Theophilus Lobb, M.D., was descended from a highly respectable family in Cornwall. His grandfather, Richard Lobb, had served the office of high sheriff of Cornwall, and in the year 1659 was returned member of parliament for the borough of St. Michael’s. Dr. Lobb was born in London 17th August, 1678, and was the son of Mr. Stephen Lobb, the pastor of a congregation of Independent dissenters in London. From his childhood he had evinced a partiality for the study of physic, but he was nevertheless educated for the ministry. In 1702 he settled as a dissenting minister at Guildford, and there made the acquaintance and cultivated the friendship of an intelligent medical practitioner, from whom he seems to have derived no small amount of medical instruction. After a residence of about four years at Guildford, he removed to Shaftesbury, where he remained about six years, and began actually to practise as a physician. In 1713 he removed to Yeovil, his residence in which town was marked by the prosperity of his worldly circumstances, and the success and reputation which accrued to his practice as a physician. He still continued in his ministerial duties; but it was even then predicted by some of his flock, that the doctor would spoil the divine, the consequence of which would be that he would eventually lay down the ministry. Owing to dissensions in his congregation at Yeovil, Mr. Lobb, in 1722, removed to Witham, in Essex, and remained for about ten years in the conjoint exercise of ministerial and medical functions. He was admitted a fellow of the Royal Society 13th March, 1728-9. In or about the year 1736, he resolved to devote himself exclusively to physic. He had been created doctor of medicine by the university of Glasgow as early as the 26th June, 1722; and on the 30th September, 1740, he was admitted a Licentiate of the College of Physicians. He practised in London; and dying on the 19th May, 1763, in the eighty-fifth year of his age, was buried in Bunhill-fields. Haller says of him: " Vir pius et simplex, practica laude celebratus."(1) His portrait, by N. Brown, was engraved by I. Hulitt. Dr. Lobb was a voluminous writer; the following is, I believe, an accurate list of his medical publications:
A Treatise of the Small-pox. 8vo. Lond. 1731.
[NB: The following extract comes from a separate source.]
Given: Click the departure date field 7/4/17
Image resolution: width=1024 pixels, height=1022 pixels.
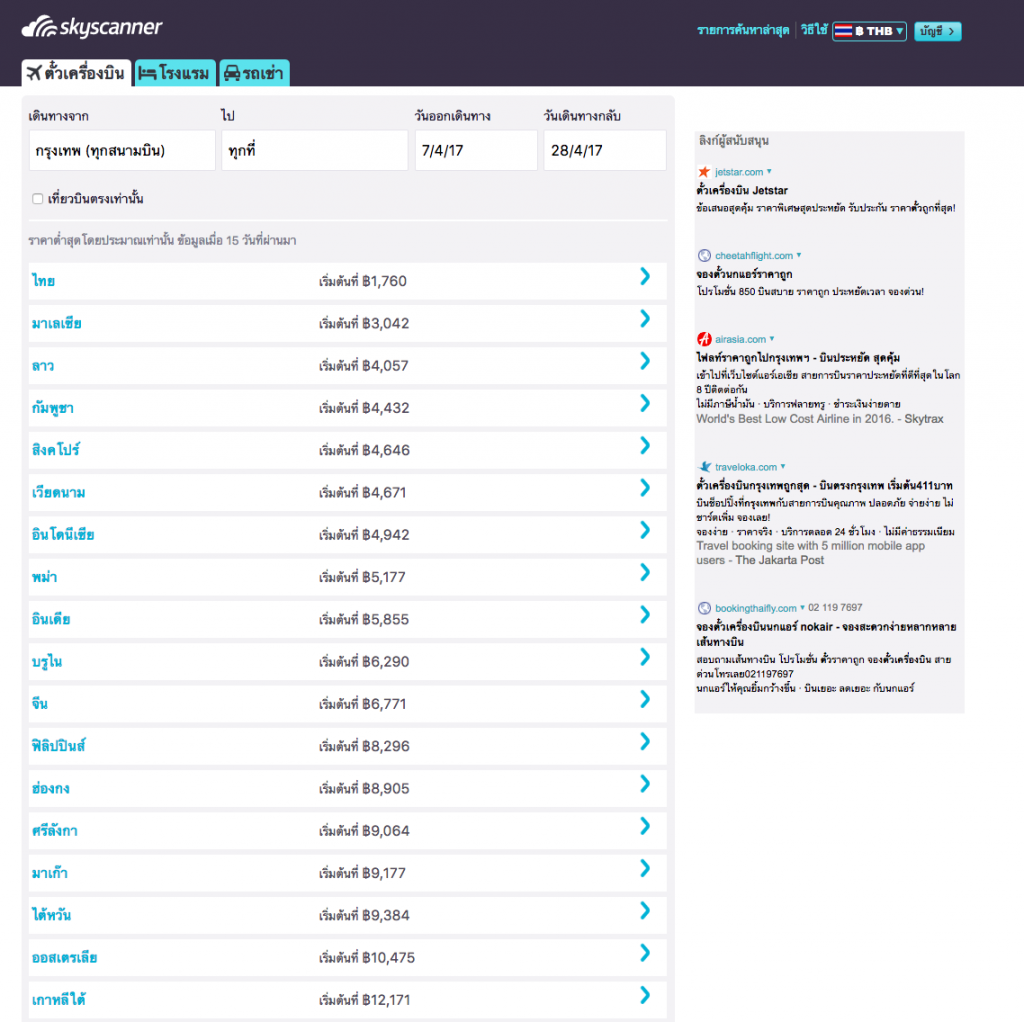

Rational Methods of Curing Fevers. 8vo. Lond. 1734.
Medical Practice in curing Fevers exemplified in many Cases. 8vo. Lond. 1735.
A Treatise on Dissolvents of the Stone, and on Curing the Stone and Gout by Aliment. 8vo. Lond. 1739.
An Address to the Faculty on Miss Stephens’s Medicaments. 8vo. Lond. 1739.
A Treatise on Painful Distempers, their Causes and Remedies. 8vo. Lond. 1739.
Letters concerning the Plague, showing the Means to Preserve People from Infection, &c. 8vo. Lond. 1745.
A Compendium of the Practice of Physic. 8vo. Lond. 1747.
Medical Principles and Cautions. 8vo. Lond. 1753.
Letters on the Sacred Predictions. 8vo. Lond. 1761.
The Good Samaritan; or, Useful Family Physician. Selected from his Publications. 8vo. Lond.
The Practice of Physic in general, as delivered in a Course of Lectures on the Theory of Diseases, and the proper Method of Treating them. Published from his own MSS. 2 vols. 8vo. Lond. 1771.